Chronique de Serres et d’ailleurs IV (16)


Auditrices et auditeurs qui m’écoutez, bonjour. La fièvre commémorative s’étant emparée des grands média après l’armistice de la Grande Guerre, voici que l’on nous tartine les soixante-dix ans de la proclamation de la DUDH, soit la déclaration universelle des droits de l’homme qui fut adoptée par l’ONU le 10 décembre 1948 au palais de Chaillot. Tout ceci pour nous dire que l’on est bien loin de voir les droits stipulés dans cette déclaration reconnus dans tous les pays du monde, même si ceux-ci ont voté cette déclaration. Il faut rappeler que cette charte fait suite à un certain nombre de déclarations précédentes telles que le « Bill of Rights » de 1689 en Angleterre, celui de la Constitution américaine  en 1791 et la Déclaration des droits de l’homme et du citoyen, en France, de 1789. Ce sont des déclarations nationales mais en 1948, cette déclaration se veut universelle et donc supranationale. Toutefois, cette déclaration – pour universelle qu’elle soit dite – n’a pas de valeur contraignante et on constate que bien des gouvernements ne s’en soucient guère.
A bien y regarder, cette déclaration parle uniquement de droits et les grands absents de ce texte sont étonnamment les devoirs. Promenez-vous de ci et de là en France et vous entendrez de partout des citoyens qui se gargarisent de leurs droits –bafoués ou non – sans jamais évoquer le moins du monde les devoirs qu’ils ont envers la planète, le genre humain, le règne animal et végétal et j’en passe. Je dirai qu’à mon avis, un bébé qui naît n’a pas particulièrement de droits : qu’en ferait-il s’il n’a pas la possibilité d’en user ? Il est un peu comme cet habitant du fond de la brousse qui me disait de l’article 11 de notre déclaration, où il est écrit que tout citoyen peut parler, écrire, imprimer librement : « Qu’est-ce que tu veux que j’en pense, même si j’avais une imprimante, il n’y aurait personne pour lire ce que j’ai écrit. Alors tu vois, votre truc, je m’en tamponne le coquillard avec une patte d’alligator femelle ! » Revenons à notre bébé : pour qu’il vive, qu’il grandisse et s’épanouisse, ses droits ne lui servent de rien. Ce sont les devoirs des parents envers lui, ou à défaut les devoirs de la société – nous tous – envers lui qui lui permettront d’avoir un jour des droits et d’en user. Mais non sans avoir aussi des devoirs lui-même. Les droits de l’homme sont donc une sorte de morale en creux, une coquille vide de devoirs.

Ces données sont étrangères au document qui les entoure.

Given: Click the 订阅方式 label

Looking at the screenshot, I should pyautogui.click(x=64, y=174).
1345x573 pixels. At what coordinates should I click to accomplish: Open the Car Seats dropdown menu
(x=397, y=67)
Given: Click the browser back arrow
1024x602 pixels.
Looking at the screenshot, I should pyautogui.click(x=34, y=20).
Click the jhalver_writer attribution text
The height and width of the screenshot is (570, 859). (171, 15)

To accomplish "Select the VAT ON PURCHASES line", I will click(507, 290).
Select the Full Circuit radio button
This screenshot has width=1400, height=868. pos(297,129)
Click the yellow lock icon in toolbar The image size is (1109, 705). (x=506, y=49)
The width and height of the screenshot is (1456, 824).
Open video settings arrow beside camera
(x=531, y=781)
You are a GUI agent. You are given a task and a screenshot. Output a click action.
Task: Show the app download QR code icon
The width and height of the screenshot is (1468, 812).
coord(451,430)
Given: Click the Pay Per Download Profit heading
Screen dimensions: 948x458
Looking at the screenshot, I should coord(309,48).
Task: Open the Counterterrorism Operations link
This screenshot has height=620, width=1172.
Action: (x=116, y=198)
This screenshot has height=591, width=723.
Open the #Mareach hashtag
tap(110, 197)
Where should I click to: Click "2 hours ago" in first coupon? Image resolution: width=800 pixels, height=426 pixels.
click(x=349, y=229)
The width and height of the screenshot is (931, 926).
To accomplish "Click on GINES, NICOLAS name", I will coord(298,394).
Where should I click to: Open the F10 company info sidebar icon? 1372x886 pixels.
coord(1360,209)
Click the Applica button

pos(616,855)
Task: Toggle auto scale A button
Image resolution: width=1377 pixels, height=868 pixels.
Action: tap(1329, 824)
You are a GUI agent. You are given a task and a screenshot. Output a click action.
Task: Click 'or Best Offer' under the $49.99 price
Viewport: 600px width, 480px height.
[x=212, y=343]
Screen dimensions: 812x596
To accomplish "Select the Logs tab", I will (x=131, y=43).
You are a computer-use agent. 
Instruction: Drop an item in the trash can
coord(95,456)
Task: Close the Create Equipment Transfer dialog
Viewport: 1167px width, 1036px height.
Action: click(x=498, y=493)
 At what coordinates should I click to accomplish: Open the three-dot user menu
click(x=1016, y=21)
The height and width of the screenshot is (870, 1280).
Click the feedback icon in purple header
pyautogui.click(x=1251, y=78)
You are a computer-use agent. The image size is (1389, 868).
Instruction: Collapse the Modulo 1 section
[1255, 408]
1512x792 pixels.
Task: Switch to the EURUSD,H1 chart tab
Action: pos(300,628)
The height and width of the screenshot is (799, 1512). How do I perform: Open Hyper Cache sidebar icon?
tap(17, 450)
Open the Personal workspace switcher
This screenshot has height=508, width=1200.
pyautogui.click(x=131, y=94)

En 1949 fut publié un livre posthume de Simone Weil –la philosophe dont le nom commence par un W et donc pas la femme politique dont le nom commence par un V –  intitulé : « L’enracinement. Prélude à une déclaration des devoirs envers l’être humain ». Ce livre commence ainsi : «  La notion d'obligation prime celle de droit, qui lui est subordonnée et relative. Un droit n'est pas efficace par lui-même, mais seulement par l'obligation à laquelle il correspond ; l'accomplissement effectif d'un droit provient non pas de celui qui le possède, mais des autres hommes qui se reconnaissent obligés à quelque chose envers lui. L'obligation est efficace dès qu'elle est reconnue. Une obligation ne serait-elle reconnue par personne, elle ne perd rien de la plénitude de son être. Un droit qui n'est reconnu par personne n'est pas grand-chose. Cela n'a pas de sens de dire que les hommes ont, d'une part des droits, d'autre part des devoirs. Ces mots n'expriment que des différences de point de vue. Leur relation est celle de l'objet et du sujet. Un homme, considéré en lui-même, a seulement des devoirs, parmi lesquels se trouvent certains devoirs envers lui-même. Les autres, considérés de son point de vue, ont seulement des droits. Il a des droits à son tour quand il est considéré du point de vue des autres, qui se reconnaissent des obligations envers lui. Un homme qui serait seul dans l'univers n'aurait aucun droit, mais il aurait des obligations. »
On voit par-là que les riches et les pauvres devraient arrêter de nous bassiner avec leurs droits et penser un peu à leurs devoirs.